Preseason Game 2 AfterThoughts: Stars Steal Special Teams Ordeal, 3-2
First, let’s all give our best wishes to Peter DeBoer for a full and speedy recovery from his appendix surgery.
Stars coach Pete DeBoer is not on the bench tonight in Colorado because he is having surgery to have his appendix removed. During his yearly training camp physical, they discovered an issue and decided to remove it.
— Mike Heika (@MikeHeika) September 24, 2024
All right, moving on. This post will be abbreviated today for two reasons: First, because it’s the preseason, and second, because Gavin and I spent almost an hour discussing the game (and other topics) on last night’s podcast. You can give that listen everywhere, including at this link: https://www.audacy.com/podcast/spits-suds-podcast-67080/episodes/stars-win-2nd-preseason-game-in-last-second-game-winner-from-bichsel-ad1b4
Preseason baseball is dull as all get out. Players are extremely limited in what is asked of them, and everyone is just trying to loosen up and get ready for the games that count. It’s easy enough for borderline roster players to still try to swing or catch or throw their hardest, but no starting pitcher is asked to go deep into games, and no catcher is asked to play three games in a row.
Preseason basketball and football are similar, though with a bit more physicality involved. Still and all, no one is going full speed in those games.
Hockey is different, as it always seems to be. The borderline players are giving it their all in order to win a spot in the best league in the world, and that necessitates a response from the veterans, if for no other reason than their own safety, and their teammates’. You simply can’t afford to go half speed when the other guy is bearing down on you.
So while I don’t pick apart these games too much, they aren’t meaningless, as we said Saturday. But if you ever wanted to see a preseason game try its very hardest to be meaningless, you’d probably point to a penalty-infested contest where Dallas barely brought the required number of veteran players, and where Colorado likewise sat all of their top dogs.
Sure, Lian Bichsel had a glorious winner to beat the clock, and sure, he also had a mistake or two. Almost every player had a mistake or two in this one, however, as the goalies could well tell you. Odd-man rushes and breakaways were plentiful, and that made the Texas Stars’ presumptive goalie tandem all the more impressive for what they did, with Magnus Hellberg in particular frustrating Colorado on a plethora of grade-A chances, the majority of which came with his team shorthanded. Remi Poirier was no slouch either, pitching a 7-for-7 inning to lock things down in the third for the Stars’ comeback. It’s not just the defenders who look to be quite good in Texas this year.
As for the other players, what can you say? Nils Lundkvist got to run more power plays last night than he has in a long time, and you can see why Jim Nill brought him back. There’s potential there, and perhaps this will be the year where it can translate to the NHL when he gets an opportunity. But potential is only just that, until it isn’t.

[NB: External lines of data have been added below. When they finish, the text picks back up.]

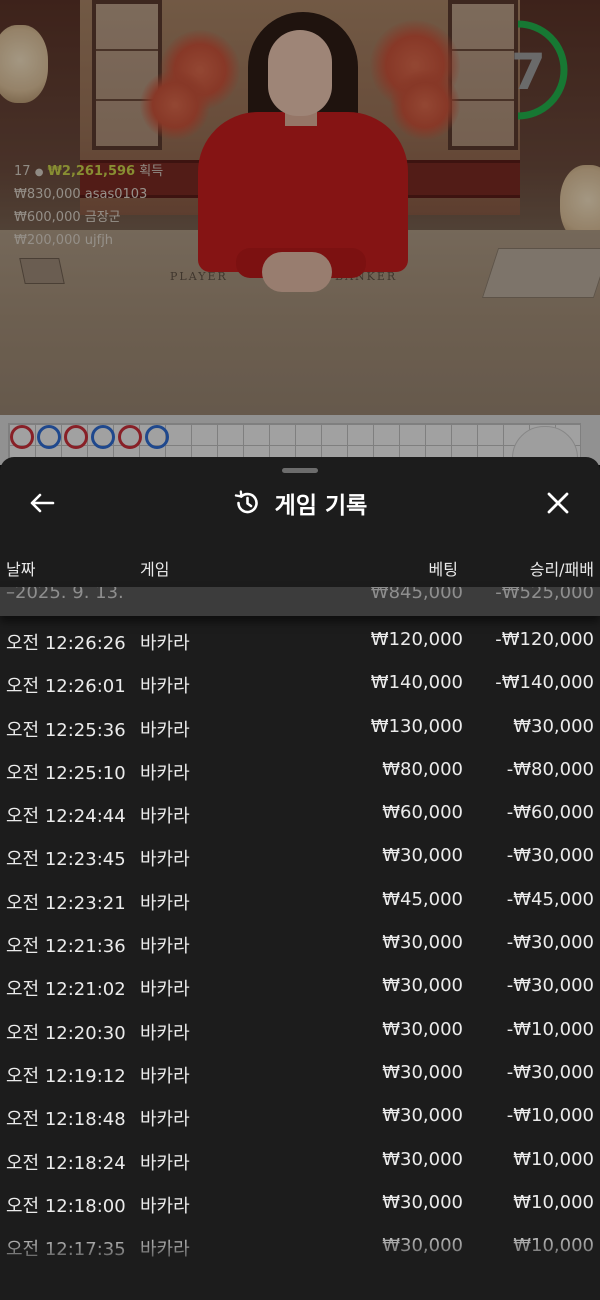 Image resolution: width=600 pixels, height=1300 pixels. I want to click on date-summary-row: –2025. 9. 13. ₩845,000 -₩525,000, so click(300, 602).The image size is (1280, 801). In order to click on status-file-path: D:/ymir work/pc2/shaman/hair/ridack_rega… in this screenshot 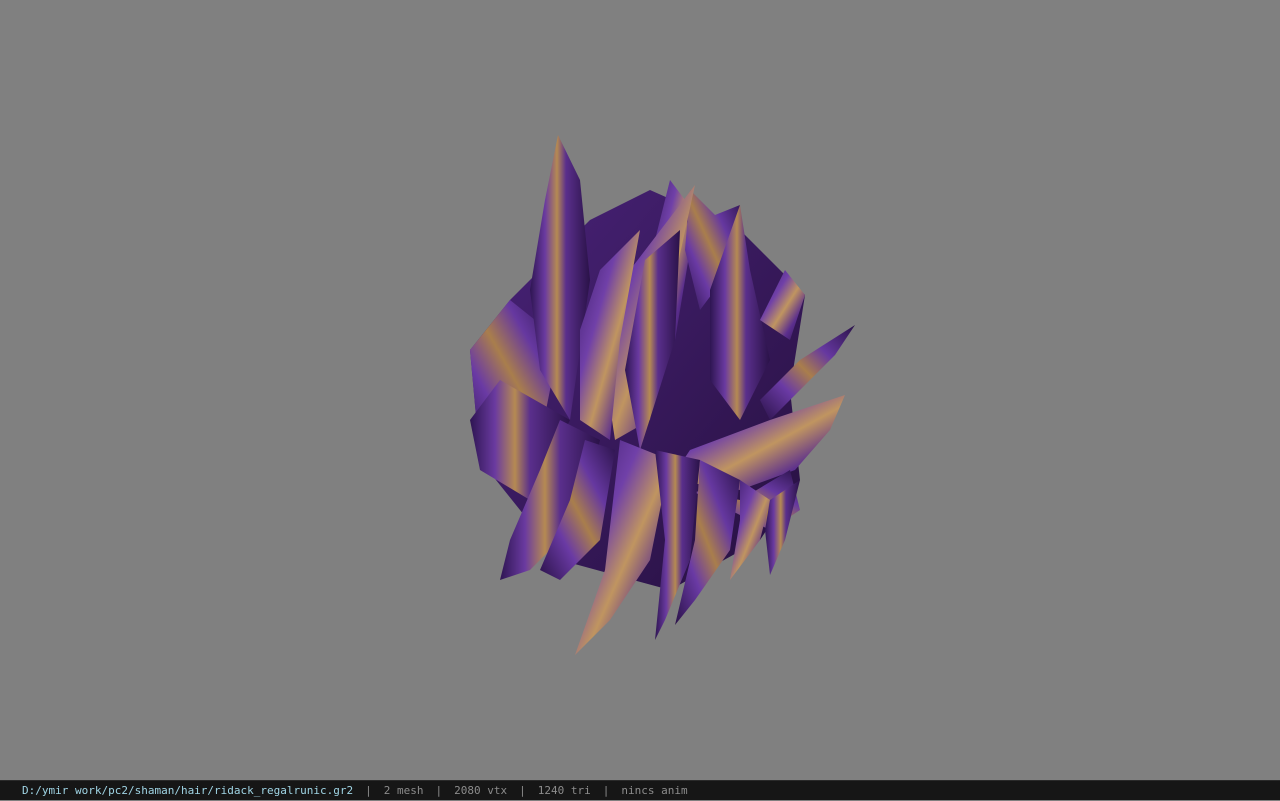, I will do `click(188, 790)`.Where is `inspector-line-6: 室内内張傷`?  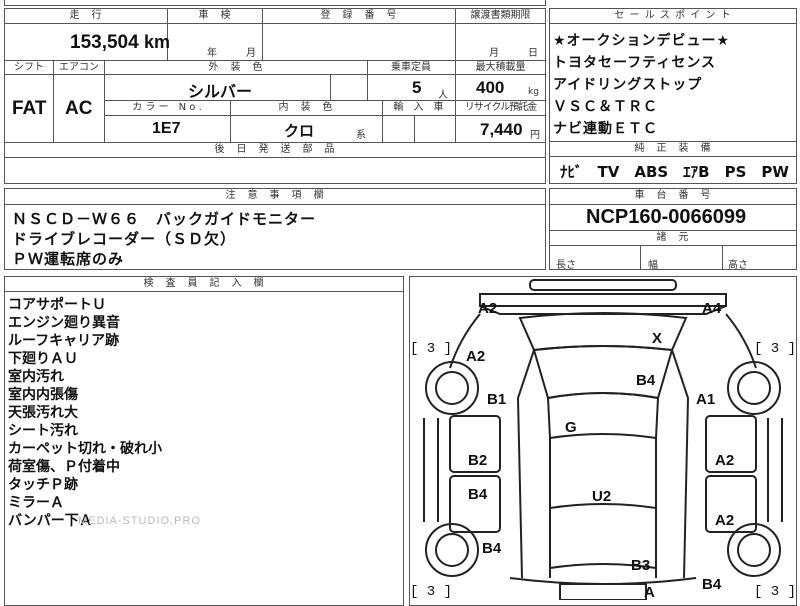 inspector-line-6: 室内内張傷 is located at coordinates (43, 395).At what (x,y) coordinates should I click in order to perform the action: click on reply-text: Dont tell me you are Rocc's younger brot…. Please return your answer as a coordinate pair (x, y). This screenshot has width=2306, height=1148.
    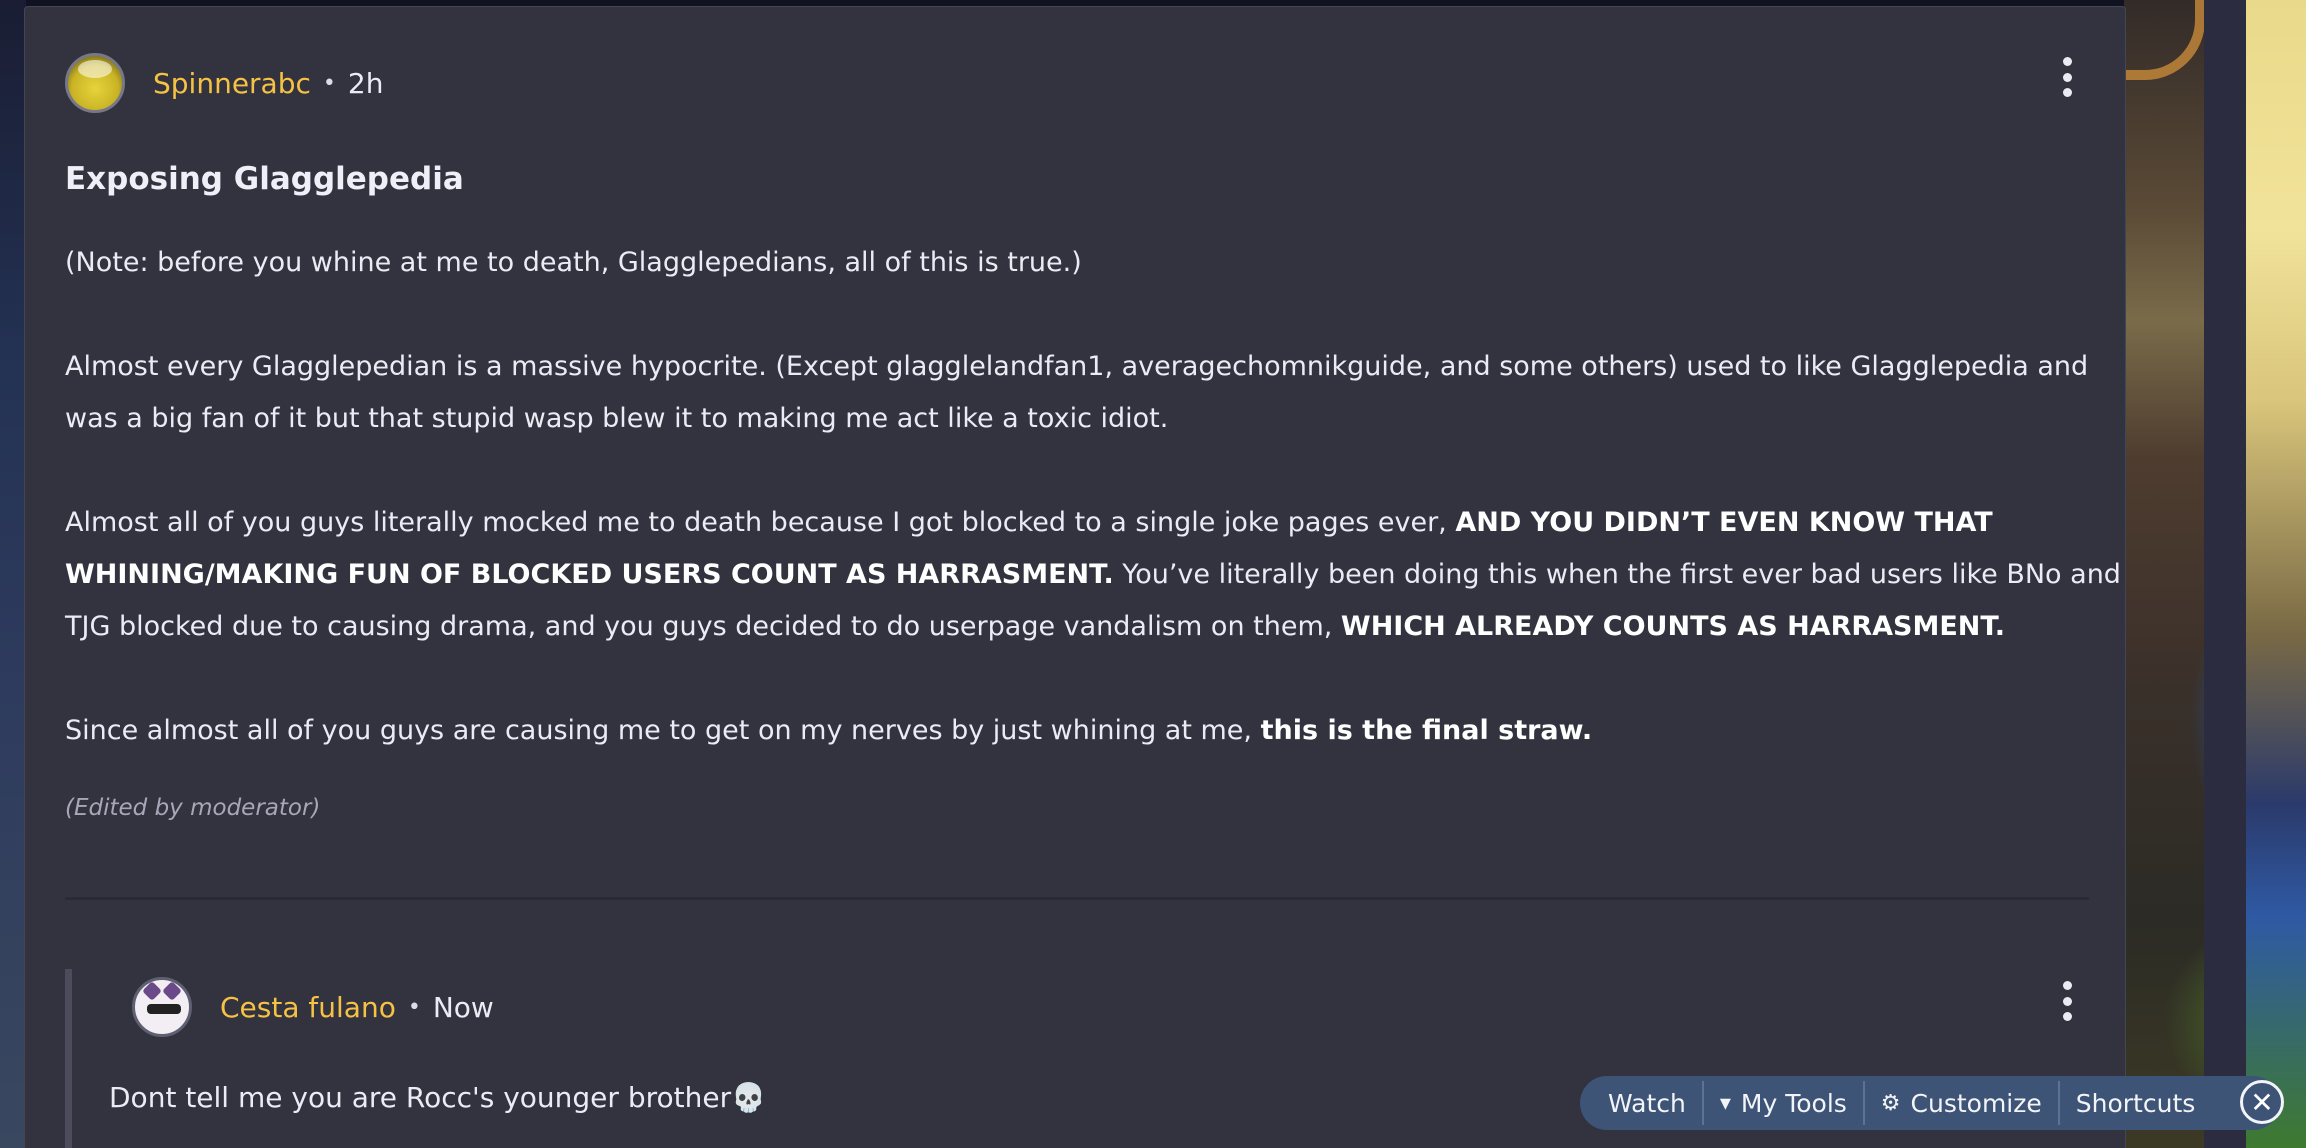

On the other end of the development spectrum, take Brendan Smith and Ilya Lyubushkin. The two veterans were solid and steady, with Lyubushkin in particular making a great play to pinch hard and get the puck back to Stankoven, who set up Bichsel for the winner. That’s a play that’s easier to make in the dying seconds, when the risk of a turnover on a blind pass back to the point is basically nil. But even so, it showed that Lyubushkin is much more than just a hard-nosed defender beloved by GMs for his ferocity. He is also, as all NHLers are, one of the best hockey players in the world.
Wyatt Johnston looked like a player eminently comfortable with the environment, pulling a couple of slick moves to cross up the opposition with the ease we’ve come to expect from one of the best players on the team.
Mavrik Bourque played wing on a line with Sam Steel and Emil Hemming, and I wouldn’t be shocked to see the team use him at wing as needed rather than planting him as a third-line center ad infinitum. Flexibility is king for DeBoer, as it always has been. As my dad would say, semper gumby.
Tristan Bertucci looks like a player ready for full-time AHL duty, but he won’t be eligible to come up to Cedar Park until the OHL season ends. It’s easy to focus on the players closest to cracking the Dallas depth chart, but Texas needs players on its second and third pairings, too.
Note: An earlier draft of this post incorrectly speculated that Bertucci would be in the AHL before the end of the OHL season, which he is not eligible to do. Bertucci and Emil Hemming were loaned back to Barrie this morning.
We’ll have more this week, but it was fun to watch a game that would normally have been relegated to a visiting radio broadcast, and it was especially fun to watch a game that had drama to cap off a lot of messiness. Daryl Reaugh was the perfect guest for that wild second period, and I give Brian Rea and Brent Severyn all the credit in the world for trying something new on a new network. We are, as ever, living in unprecedented times, and it’s nice for that to mean something other than a global disaster for once.